[Task details]: Go to the line containing "Click the red -15 % discount label" and retype it and every later line exactly as written, up to the last line of the entries. Keep pictures out.

Collected data
▶

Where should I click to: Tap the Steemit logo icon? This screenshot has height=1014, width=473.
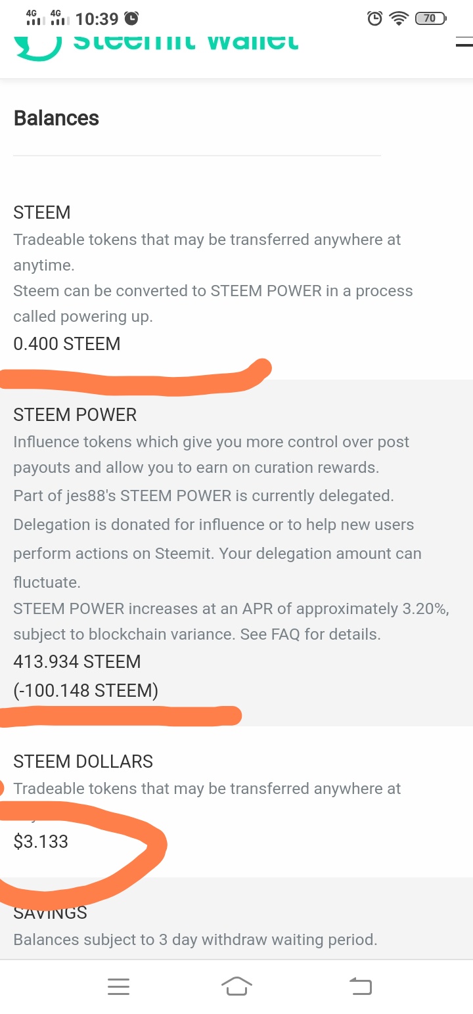(x=38, y=43)
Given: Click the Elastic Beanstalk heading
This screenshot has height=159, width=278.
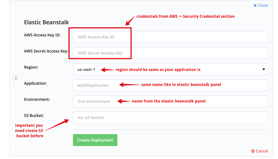Looking at the screenshot, I should [x=46, y=22].
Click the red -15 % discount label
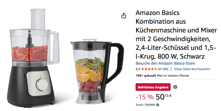This screenshot has width=221, height=111. (x=145, y=97)
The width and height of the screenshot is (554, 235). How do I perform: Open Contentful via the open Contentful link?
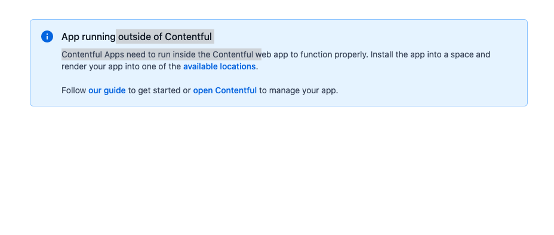pyautogui.click(x=224, y=91)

◀

[Output below]:
Click the red -15 % discount label
This screenshot has width=221, height=111. (x=145, y=97)
The width and height of the screenshot is (554, 235). How do I perform: Open Contentful via the open Contentful link?
pyautogui.click(x=224, y=91)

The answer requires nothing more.